Title 37, Code of Federal Regulations, Section 1.56 Duty to Disclose Information Material to Patentability

[0026] (a) A patent by its very nature is affected with a public interest. The public interest is best served, and the most effective patent examination occurs when, at the time an application is being examined, the Office is aware of and evaluates the teachings of all information material to patentability. Each individual associated with the filing and prosecution of a patent application has a duty of candor and good faith in dealing with the Office, which includes a duty to disclose to the Office all information known to that individual to be material to patentability as defined in this section. The duty to disclosure information exists with respect to each pending claim until the claim is cancelled or withdrawn from consideration, or the application becomes abandoned. Information material to the patentability of a claim that is cancelled or withdrawn from consideration need not be submitted if the information is not material to the patentability of any claim remaining under consideration in the application. There is no duty to submit information which is not material to the patentability of any existing claim. The duty to disclosure all information known to be material to patentability is deemed to be satisfied if all information known to be material to patentability of any claim issued in a patent was cited by the Office or submitted to the Office in the manner prescribed by 2,9001.97(b)-(d) and 1.98. However, no patent will be granted on an application in connection with which fraud on the Office was practiced or attempted or the duty of disclosure was violated through bad faith or intentional misconduct. The Office encourages applicants to carefully examine:

[0027] (1) Prior art cited in search reports of a foreign patent office in a counterpart application, and

[0028] (2) The closest information over which individuals associated with the filing or prosecution of a patent application believe any pending claim patentably defines, to make sure that any material information contained therein is disclosed to the Office.

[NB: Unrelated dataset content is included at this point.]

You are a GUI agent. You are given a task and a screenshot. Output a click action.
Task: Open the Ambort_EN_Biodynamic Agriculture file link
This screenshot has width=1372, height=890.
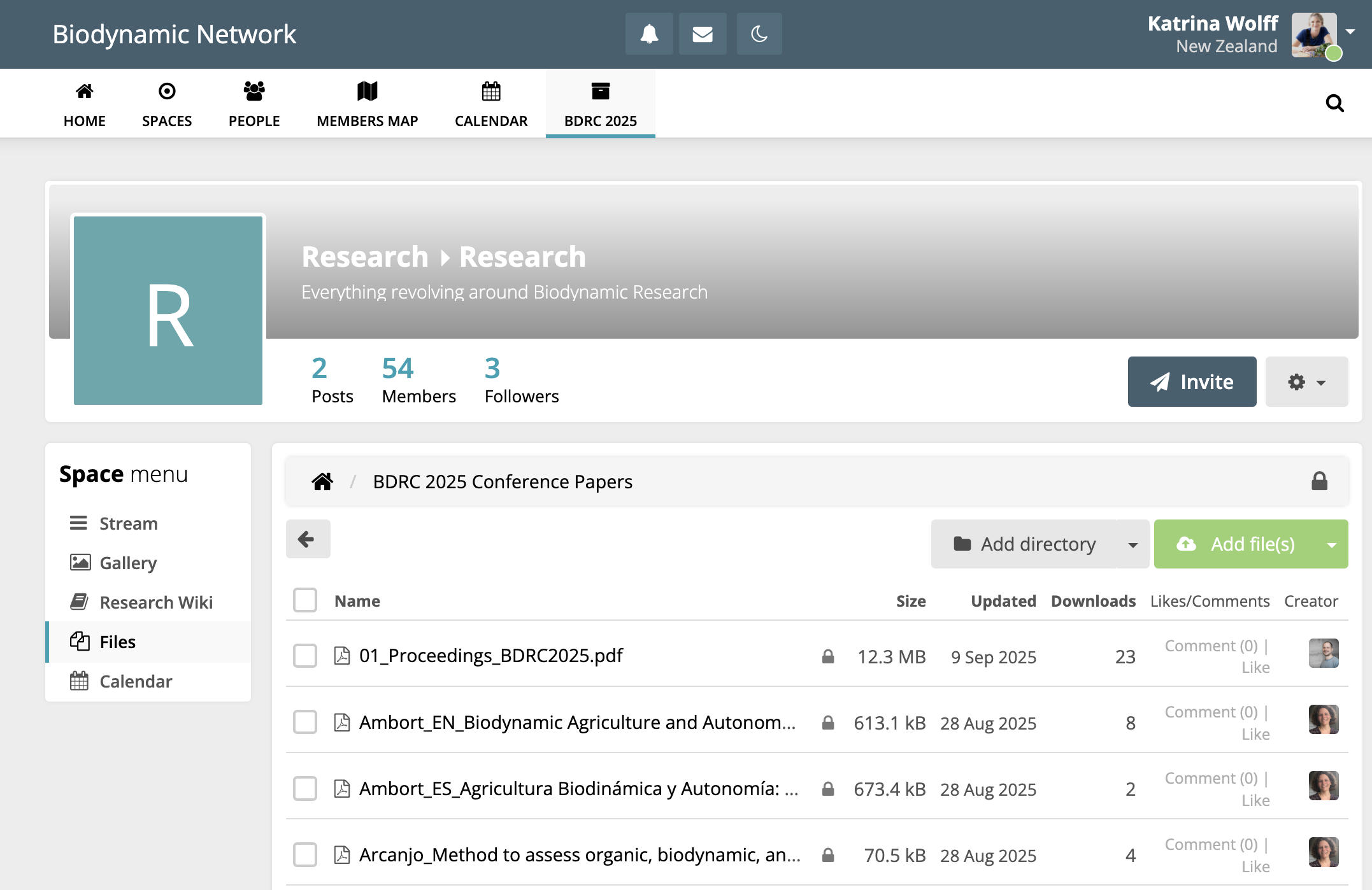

[0029] (b) Under this section, information is material to patentability when it is not cumulative to information already of record or being made or record in the application, and

[0030] (1) It establishes, by itself or in combination with other information, a prima facie case of unpatentability of a claim; or

[0031] (2) It refutes, or is inconsistent with, a position the applicant takes in:

[0032] (i) Opposing an argument of unpatentability relied on by the Office, or

[0033] (ii) Asserting an argument of patentability.

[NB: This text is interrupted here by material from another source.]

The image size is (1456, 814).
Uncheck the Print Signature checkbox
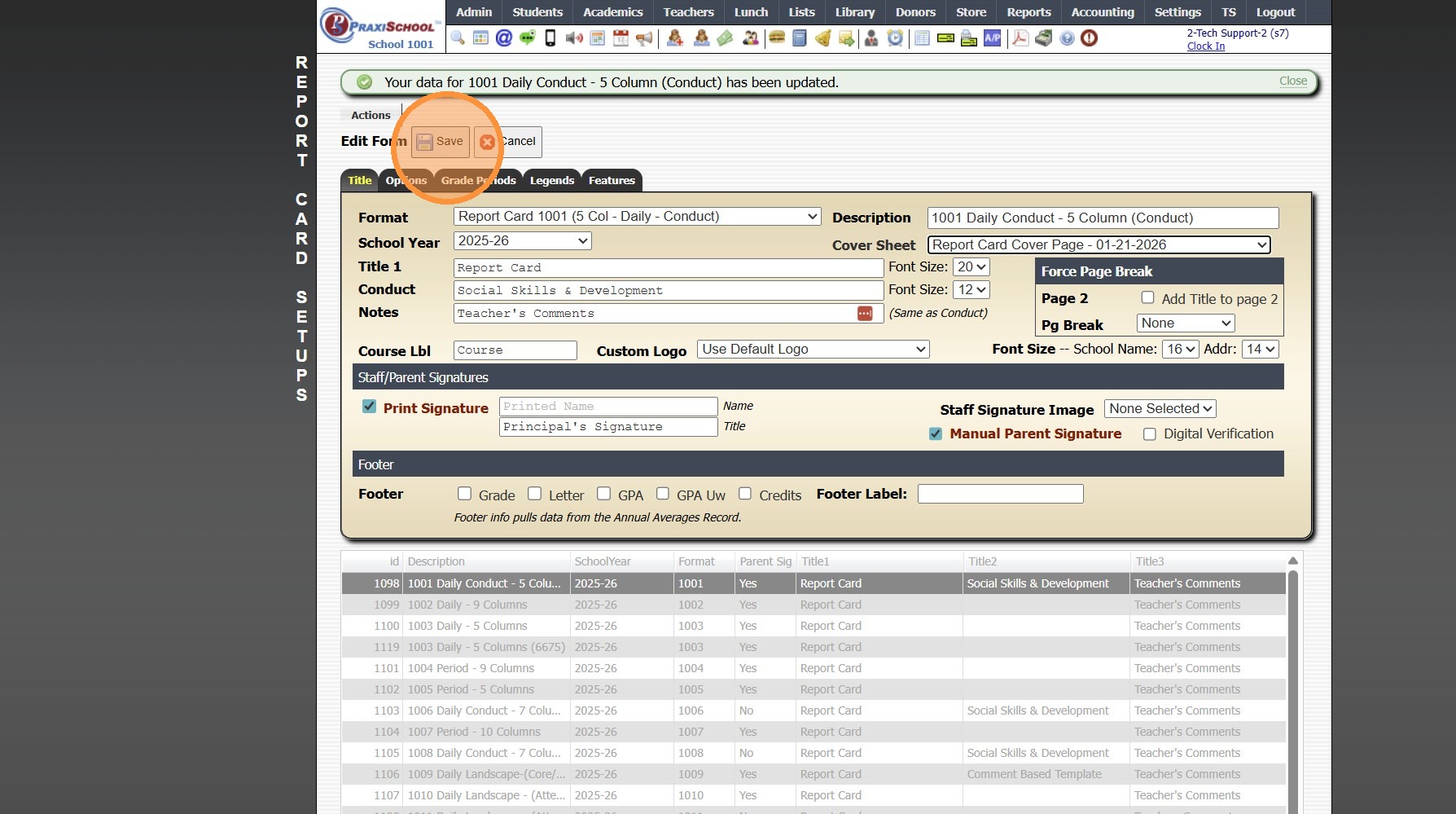pos(370,407)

[0034] A prima facie case of unpatentability is established when the information compels a conclusion that a claim is unpatentable under the preponderance of evidence, burden-of-proof standard, giving each term in the claim its broadest reasonable construction consistent with the specification, and before any consideration is given to evidence which may be submitted in an attempt to establish a contrary conclusion of patentability.

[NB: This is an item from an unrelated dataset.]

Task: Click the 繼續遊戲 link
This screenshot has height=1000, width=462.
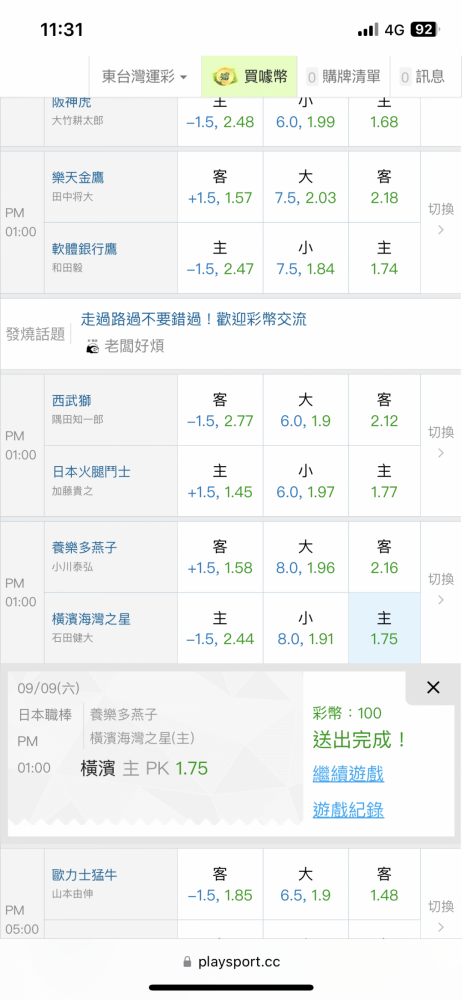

[0035] (c) Individuals associated with the filing or prosecution of a patent application within the meaning of this section are:

[0036] (1) Each inventor named in the application;

[0037] (2) Each attorney or agent who prepares or prosecutes the application; and

[0038] (3) Every other person who is substantively involved in the preparation or prosecution of the application and who is associated with the inventor, with the assignee or with anyone to whom there is an obligation to assign the application.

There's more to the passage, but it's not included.